WHAT IS BEING ASKED →
The required answer is each line in the entries below where "computer" occurs.

Data entries
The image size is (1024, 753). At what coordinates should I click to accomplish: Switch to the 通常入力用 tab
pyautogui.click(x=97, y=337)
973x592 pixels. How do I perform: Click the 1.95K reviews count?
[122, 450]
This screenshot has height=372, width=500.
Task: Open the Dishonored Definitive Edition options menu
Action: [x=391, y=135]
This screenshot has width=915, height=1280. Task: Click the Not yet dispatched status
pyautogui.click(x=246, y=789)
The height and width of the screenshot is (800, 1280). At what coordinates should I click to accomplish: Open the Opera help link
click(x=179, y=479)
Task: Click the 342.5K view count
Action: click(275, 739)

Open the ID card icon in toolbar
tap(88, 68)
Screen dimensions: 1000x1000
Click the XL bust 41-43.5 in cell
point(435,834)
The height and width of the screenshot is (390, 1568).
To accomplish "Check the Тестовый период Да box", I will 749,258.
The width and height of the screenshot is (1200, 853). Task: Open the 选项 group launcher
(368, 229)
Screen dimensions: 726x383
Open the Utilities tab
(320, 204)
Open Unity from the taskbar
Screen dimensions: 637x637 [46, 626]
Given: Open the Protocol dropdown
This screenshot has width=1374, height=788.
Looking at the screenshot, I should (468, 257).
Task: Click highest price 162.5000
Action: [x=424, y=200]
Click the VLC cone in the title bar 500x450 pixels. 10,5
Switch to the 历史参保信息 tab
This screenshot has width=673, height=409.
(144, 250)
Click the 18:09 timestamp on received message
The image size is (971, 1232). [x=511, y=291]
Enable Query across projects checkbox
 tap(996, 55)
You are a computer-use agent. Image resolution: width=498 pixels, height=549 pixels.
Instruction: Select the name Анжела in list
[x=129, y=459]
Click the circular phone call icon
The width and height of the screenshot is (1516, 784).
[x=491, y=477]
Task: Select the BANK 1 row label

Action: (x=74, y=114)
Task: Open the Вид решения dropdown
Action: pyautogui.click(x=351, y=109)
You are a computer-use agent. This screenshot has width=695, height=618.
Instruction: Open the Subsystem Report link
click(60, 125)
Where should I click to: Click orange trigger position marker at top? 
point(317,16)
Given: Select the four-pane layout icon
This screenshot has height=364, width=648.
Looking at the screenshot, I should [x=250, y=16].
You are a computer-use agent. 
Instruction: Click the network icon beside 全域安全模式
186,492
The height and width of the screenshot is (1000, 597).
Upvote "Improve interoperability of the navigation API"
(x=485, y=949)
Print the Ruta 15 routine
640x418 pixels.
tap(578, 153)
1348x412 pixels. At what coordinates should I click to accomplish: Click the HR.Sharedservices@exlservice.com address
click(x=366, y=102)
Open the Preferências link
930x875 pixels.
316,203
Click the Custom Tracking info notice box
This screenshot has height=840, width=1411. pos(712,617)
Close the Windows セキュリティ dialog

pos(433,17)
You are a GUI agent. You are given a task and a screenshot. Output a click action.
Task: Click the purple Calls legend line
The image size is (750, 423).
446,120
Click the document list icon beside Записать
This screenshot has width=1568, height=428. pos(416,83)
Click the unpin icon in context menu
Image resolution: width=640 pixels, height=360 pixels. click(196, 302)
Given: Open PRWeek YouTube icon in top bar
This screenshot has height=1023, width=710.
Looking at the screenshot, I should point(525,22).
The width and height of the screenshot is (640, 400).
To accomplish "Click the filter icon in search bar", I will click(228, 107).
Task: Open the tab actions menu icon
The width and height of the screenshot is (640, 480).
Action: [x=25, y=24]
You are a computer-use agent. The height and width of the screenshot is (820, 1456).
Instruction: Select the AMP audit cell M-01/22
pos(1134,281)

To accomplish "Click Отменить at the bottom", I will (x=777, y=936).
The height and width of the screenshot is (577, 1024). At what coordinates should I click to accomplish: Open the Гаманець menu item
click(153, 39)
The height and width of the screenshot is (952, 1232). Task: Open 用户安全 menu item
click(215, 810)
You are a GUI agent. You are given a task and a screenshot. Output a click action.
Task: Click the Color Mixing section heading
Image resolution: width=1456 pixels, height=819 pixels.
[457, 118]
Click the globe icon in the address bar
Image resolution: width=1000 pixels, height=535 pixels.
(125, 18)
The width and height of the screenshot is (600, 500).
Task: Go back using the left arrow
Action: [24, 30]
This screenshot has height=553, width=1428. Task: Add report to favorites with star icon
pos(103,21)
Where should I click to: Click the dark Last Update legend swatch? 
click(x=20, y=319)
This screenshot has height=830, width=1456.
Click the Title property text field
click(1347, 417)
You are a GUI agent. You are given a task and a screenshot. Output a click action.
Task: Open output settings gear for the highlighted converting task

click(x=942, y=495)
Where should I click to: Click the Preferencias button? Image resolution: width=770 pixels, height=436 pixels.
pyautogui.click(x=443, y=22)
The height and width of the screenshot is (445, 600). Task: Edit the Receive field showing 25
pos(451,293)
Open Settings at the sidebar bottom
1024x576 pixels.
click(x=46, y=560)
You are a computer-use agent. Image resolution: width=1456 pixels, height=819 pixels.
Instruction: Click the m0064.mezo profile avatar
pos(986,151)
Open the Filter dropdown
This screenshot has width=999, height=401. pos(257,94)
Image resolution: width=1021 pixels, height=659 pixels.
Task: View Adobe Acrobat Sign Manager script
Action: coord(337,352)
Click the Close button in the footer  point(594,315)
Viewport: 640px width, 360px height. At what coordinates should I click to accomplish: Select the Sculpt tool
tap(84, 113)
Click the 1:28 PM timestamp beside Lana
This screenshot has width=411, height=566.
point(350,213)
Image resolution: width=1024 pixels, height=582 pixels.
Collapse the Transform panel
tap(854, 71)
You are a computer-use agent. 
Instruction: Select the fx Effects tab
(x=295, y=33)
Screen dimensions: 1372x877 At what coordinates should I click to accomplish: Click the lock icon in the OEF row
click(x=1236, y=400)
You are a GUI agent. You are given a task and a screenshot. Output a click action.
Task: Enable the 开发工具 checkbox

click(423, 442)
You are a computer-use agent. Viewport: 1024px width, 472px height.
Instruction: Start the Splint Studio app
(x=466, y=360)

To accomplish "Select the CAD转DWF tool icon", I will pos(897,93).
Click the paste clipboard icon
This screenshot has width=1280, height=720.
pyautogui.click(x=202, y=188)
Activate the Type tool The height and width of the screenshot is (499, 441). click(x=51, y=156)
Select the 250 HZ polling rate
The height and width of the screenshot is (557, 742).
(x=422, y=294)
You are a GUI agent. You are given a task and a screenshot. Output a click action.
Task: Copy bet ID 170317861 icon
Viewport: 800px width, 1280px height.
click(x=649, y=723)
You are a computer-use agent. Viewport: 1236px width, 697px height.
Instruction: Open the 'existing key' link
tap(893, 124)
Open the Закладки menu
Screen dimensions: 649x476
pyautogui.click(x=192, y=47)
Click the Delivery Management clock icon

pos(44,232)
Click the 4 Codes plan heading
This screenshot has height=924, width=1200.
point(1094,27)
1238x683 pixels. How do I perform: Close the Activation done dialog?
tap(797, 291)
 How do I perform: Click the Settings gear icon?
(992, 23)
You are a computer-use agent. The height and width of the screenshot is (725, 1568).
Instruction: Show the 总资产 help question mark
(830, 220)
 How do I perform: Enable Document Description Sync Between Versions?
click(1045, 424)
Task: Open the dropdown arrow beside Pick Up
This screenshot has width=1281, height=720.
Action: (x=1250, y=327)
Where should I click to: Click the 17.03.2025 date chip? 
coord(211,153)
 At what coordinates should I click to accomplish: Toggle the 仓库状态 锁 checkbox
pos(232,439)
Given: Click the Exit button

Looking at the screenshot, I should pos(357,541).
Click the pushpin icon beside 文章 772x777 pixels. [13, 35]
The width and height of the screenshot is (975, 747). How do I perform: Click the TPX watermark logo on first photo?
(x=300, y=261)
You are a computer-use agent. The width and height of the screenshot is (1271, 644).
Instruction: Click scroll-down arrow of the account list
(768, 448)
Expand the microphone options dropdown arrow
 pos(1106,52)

RESULT OF THIS EXERCISE →
You are a computer-use agent. Image resolution: width=498 pixels, height=549 pixels.
You are a computer-use agent. This screenshot has width=695, height=618.
You are a computer-use agent. 
You are a computer-use agent. The height and width of the screenshot is (820, 1456).
You are a computer-use agent. Image resolution: width=1456 pixels, height=819 pixels.
You are a computer-use agent. 
You are a computer-use agent. Viewport: 1024px width, 472px height.
You are a computer-use agent. Viewport: 1236px width, 697px height.
You are a computer-use agent. The height and width of the screenshot is (725, 1568).
You are a computer-use agent. The width and height of the screenshot is (1271, 644).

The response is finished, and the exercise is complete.